Mais une XP ne se limite pas à la radio sur le terrain. Elle se prolonge bien au-delà, avec tout le travail de valorisation et de suivi :
– la réalisation de la vidéo,
– la rédaction du texte accompagné des photos, notamment à destination des sponsors,
– la mise en ligne et la confirmation des QSOs sur LoTW,
– ainsi que la gestion des QSL, qu’elles soient directes ou via le bureau.
Autant d’étapes indispensables qui font partie intégrante de la réussite globale de l’expédition, même si elles sont moins visibles que le trafic radio lui-même.
10. Le coût d’une expédition radioamateur
C’est une question qui revient systématiquement combien ça coûte ? La réponse est simple… ça dépend. Une expédition radioamateur peut coûter quelques milliers d’euros, où plusieurs dizaines de milliers, selon l’entité, la durée et l’ambition du projet.

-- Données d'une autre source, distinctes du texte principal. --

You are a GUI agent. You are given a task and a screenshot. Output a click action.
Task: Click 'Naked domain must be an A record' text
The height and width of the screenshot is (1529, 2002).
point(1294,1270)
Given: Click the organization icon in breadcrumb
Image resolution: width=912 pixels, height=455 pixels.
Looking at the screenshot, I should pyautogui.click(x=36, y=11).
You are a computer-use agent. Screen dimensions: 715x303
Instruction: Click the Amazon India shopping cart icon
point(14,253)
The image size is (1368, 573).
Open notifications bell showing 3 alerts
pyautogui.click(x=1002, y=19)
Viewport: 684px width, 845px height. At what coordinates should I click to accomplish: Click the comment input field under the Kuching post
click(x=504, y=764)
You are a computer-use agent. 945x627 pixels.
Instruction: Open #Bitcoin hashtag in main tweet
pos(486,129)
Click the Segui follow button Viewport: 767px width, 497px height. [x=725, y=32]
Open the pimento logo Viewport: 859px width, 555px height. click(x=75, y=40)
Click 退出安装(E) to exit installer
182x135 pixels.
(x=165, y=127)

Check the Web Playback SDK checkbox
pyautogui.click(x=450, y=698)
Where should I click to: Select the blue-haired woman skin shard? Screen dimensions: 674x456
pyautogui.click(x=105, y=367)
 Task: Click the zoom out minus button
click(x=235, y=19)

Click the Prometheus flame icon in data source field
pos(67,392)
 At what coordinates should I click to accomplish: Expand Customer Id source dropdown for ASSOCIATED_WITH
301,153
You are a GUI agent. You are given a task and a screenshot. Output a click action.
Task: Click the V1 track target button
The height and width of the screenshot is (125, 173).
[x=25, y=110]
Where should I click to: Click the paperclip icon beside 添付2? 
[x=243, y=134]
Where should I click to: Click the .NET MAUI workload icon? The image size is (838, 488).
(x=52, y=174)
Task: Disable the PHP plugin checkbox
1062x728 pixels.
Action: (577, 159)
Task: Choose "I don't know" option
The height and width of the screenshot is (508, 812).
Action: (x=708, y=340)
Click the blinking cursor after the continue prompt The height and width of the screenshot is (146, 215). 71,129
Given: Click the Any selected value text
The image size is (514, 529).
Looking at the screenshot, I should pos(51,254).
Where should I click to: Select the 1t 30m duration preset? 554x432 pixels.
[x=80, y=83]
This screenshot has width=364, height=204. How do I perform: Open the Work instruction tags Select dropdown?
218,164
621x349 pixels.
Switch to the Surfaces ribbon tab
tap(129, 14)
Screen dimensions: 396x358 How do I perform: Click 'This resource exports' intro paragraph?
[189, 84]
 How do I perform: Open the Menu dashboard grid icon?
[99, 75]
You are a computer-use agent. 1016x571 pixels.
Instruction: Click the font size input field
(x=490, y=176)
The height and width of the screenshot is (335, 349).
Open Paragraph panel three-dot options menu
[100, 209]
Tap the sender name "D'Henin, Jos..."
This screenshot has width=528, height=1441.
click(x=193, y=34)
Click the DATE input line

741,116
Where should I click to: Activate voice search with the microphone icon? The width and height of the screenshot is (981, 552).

Les principaux postes de dépense sont d’abord le transport, billets d’avion, surpoids bagages, fret, parfois bateaux ou vols intérieurs. Vient ensuite le logement, souvent sur plusieurs semaines, puis la location de véhicules et le carburant pour les groupes électrogènes.
Le matériel représente aussi un budget important radios, amplificateurs, antennes, mâts, câbles, groupes électrogènes. Même si une partie appartient au club, il faut souvent acheter, louer ou remplacer du matériel.
Il ne faut pas oublier l’administratif, licences, indicatif, visas, carnet ATA, assurances, vaccins. Ces coûts sont parfois sous-estimés, mais ils peuvent être très élevés selon le pays.
Enfin, il y a les coûts invisibles casse de matériel, retards, frais imprévus, connexions Internet, cartes SIM, électricité. Une bonne règle est de toujours prévoir une marge de sécurité.
Pour donner un ordre de grandeur nous essayons a F6KOP de ne jamais dépasser un gros budget par operateur ! et pour le reste il y a les aides de clubs, dons, sponsors, fondations DX.
La transparence financière est essentielle, avant comme après l’expédition et afin d’éviter tous quiproquos entre opérateur et organisateur une charte de l’expedition est signé par chaque participant.
Conclusion
Pour conclure, organiser une DXpedition, ce n’est pas seulement être sur l’air depuis une entité rare. C’est une aventure humaine, faite de préparation, de compromis, de fatigue, mais aussi de moments incroyables. Et malgré les difficultés, une chose est sûre quand on y a goûté une fois… on a souvent envie d’y retourner. Merci de votre attention.